◆ TEXTO PARA LEITURA
·····
Saúde e segurança sempre foram temas centrais de eleições, principalmente quando a gestão de metrópoles está em jogo. Na reta final da campanha à prefeitura, contudo, a disputa em São Paulo foi monopolizada por uma questão que nunca havia sido tão iluminada: o fornecimento de energia elétrica. Faltando pouco mais de quinze dias para o segundo turno, uma chuvarada deixou 3 milhões de moradias no escuro, como se a capital fosse a Havana dos apagões.
Nem todos os paulistanos, porém, que explodiram em desconforto contra a Enel, a operadora local, e a inépcia das autoridades, que resultou em árvores caídas a cortar a fiação, viveram o apagão da mesma maneira. Nos condomínios de luxo, mesmo com a interrupção do fornecimento, a luz foi sustentada por geradores movidos a combustível fóssil — solução que em passado recente era comum apenas para manter serviços essenciais, como hospitais e farmácias.
·····
◆ ITENS EXTRAÍDOS
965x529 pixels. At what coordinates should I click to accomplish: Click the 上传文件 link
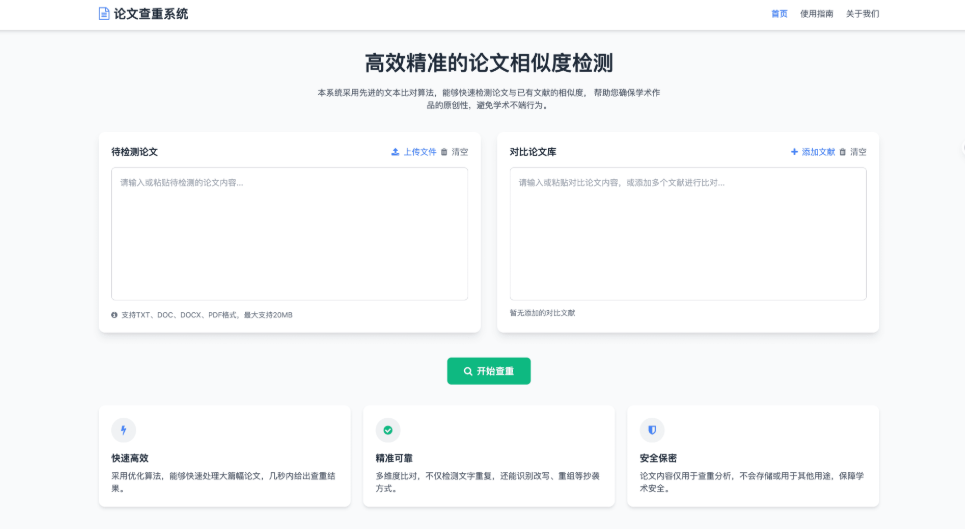(420, 152)
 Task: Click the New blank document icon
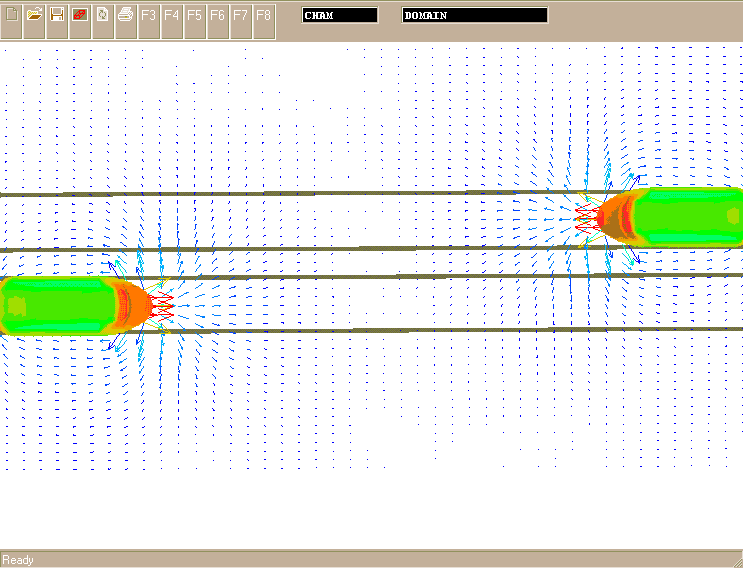click(11, 16)

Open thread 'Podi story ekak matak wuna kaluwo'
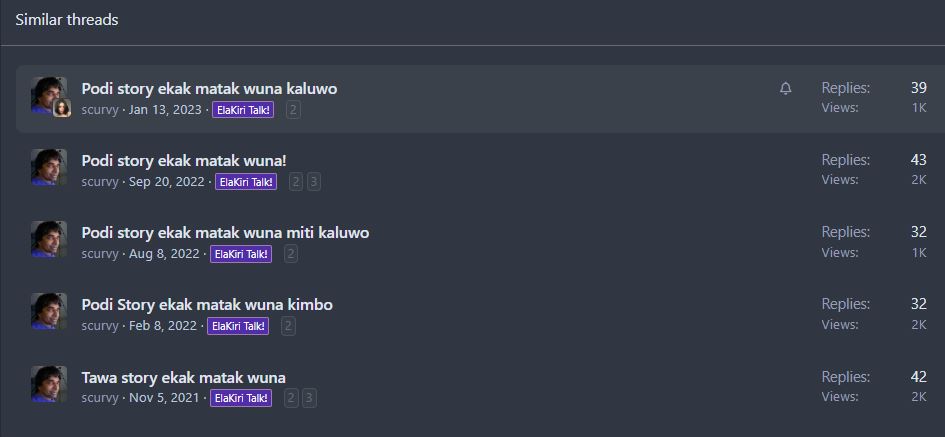[209, 89]
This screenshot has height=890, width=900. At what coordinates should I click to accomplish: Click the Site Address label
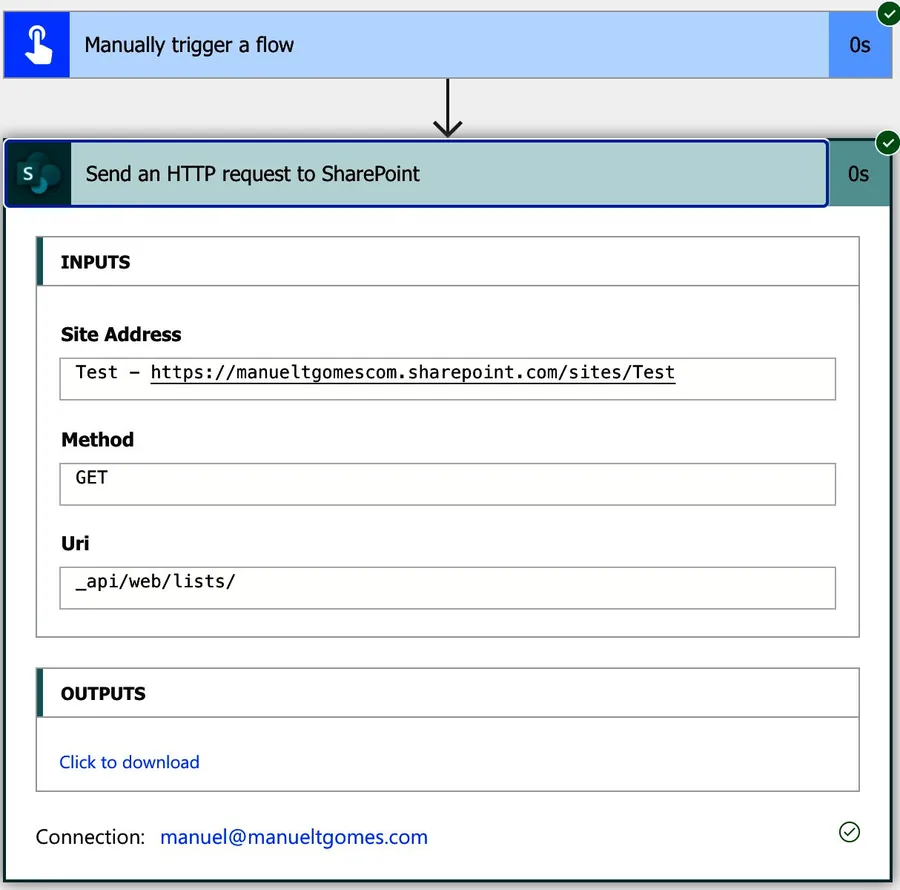tap(121, 334)

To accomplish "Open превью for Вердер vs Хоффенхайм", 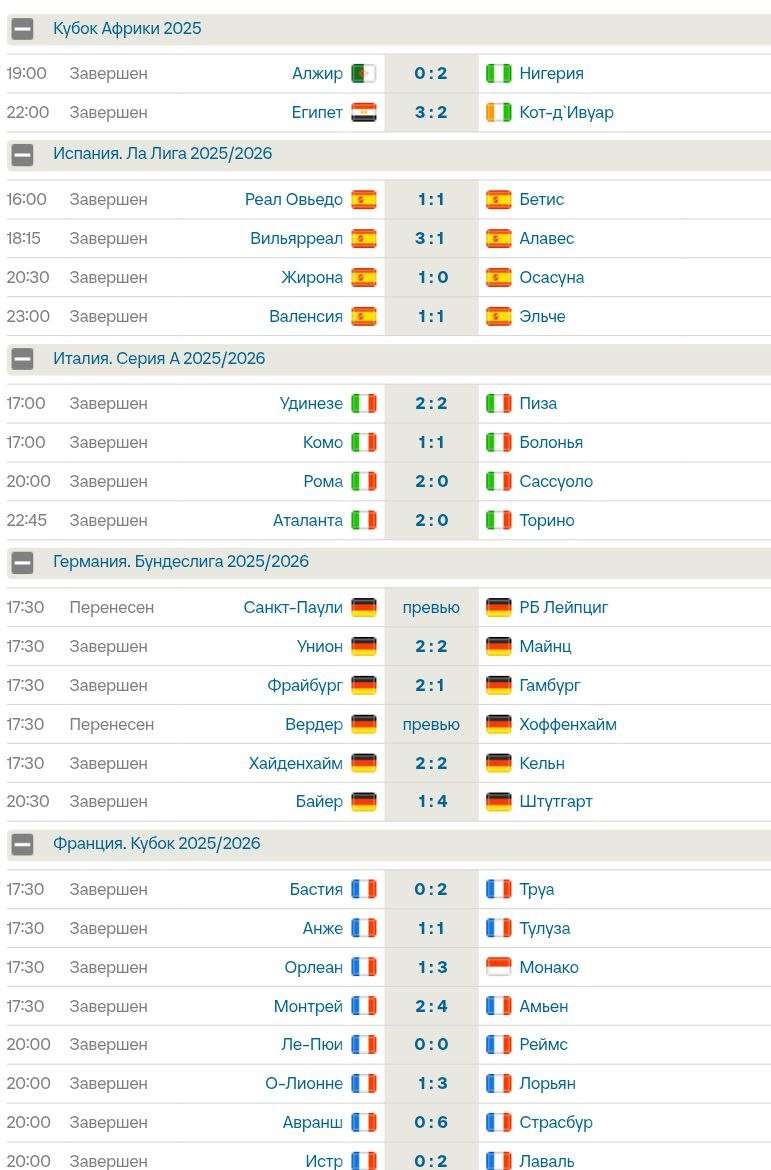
·····
◆ REQUISITOS DA TAREFA
1) Reproduza o trecho do texto sobre o apagão em São Paulo que começa em "Saúde e segurança" e termina em "Havana dos apagões.".
2) Diga se cada afirmação abaixo está de acordo com o texto sobre o apagão em São Paulo, respondendo sim ou não e citando as palavras do texto que decidem.
(a) A chuvarada deixou 3 milhões de moradias sem luz.
(b) O apagão aconteceu depois do segundo turno.
(c) Nos condomínios de luxo, a luz foi mantida por geradores movidos a energia solar.
3) Prossiga com o texto sobre o apagão em São Paulo a partir do ponto em que ele termina.
Os itens não são necessários aqui.

◆ RESULTADOS
1)
Saúde e segurança sempre foram temas centrais de eleições, principalmente quando a gestão de metrópoles está em jogo. Na reta final da campanha à prefeitura, contudo, a disputa em São Paulo foi monopolizada por uma questão que nunca havia sido tão iluminada: o fornecimento de energia elétrica. Faltando pouco mais de quinze dias para o segundo turno, uma chuvarada deixou 3 milhões de moradias no escuro, como se a capital fosse a Havana dos apagões.

2)
(a) Sim: "uma chuvarada deixou 3 milhões de moradias no escuro".
(b) Não: "Faltando pouco mais de quinze dias para o segundo turno".
(c) Não: "a luz foi sustentada por geradores movidos a combustível fóssil".

3)
Não há estatística do atual crescimento no uso de geradores particulares, mas alguns dados revelam a expansão do negócio. Segundo a Neotrust, companhia de estudos de varejo digital, a procura pelos barulhentos aparelhos cresceu nove vezes entre os dias 12 e 16 de outubro. A maior parte dos geradores adquiridos (72,2%) funcionava a gasolina, enquanto 23% eram alimentados por diesel. No ano passado, em todo o país, as vendas cresceram 150%.
Existe uma relação direta, por óbvio, entre o tempo que as empresas demoram para restabelecer o funcionamento do sistema elétrico e o consumo de geradores. Em São Paulo, 100 000 clientes permaneciam sem energia depois de cinco dias da tempestade. Neste ano, a capital paulista teve seis apagões, sendo dois de grande escala. As interrupções na entrega de energia explodiram também no Norte e no Nordeste. Eventos climáticos extremos, como as altas temperaturas, causaram elevação tamanha na demanda do uso de aparelhos de ar-condicionado, entre outros eletrodomésticos, que o fornecimento colapsou algumas vezes. As queimadas, tempestades e chuvas intensas também contribuíram para os episódios de queda de energia.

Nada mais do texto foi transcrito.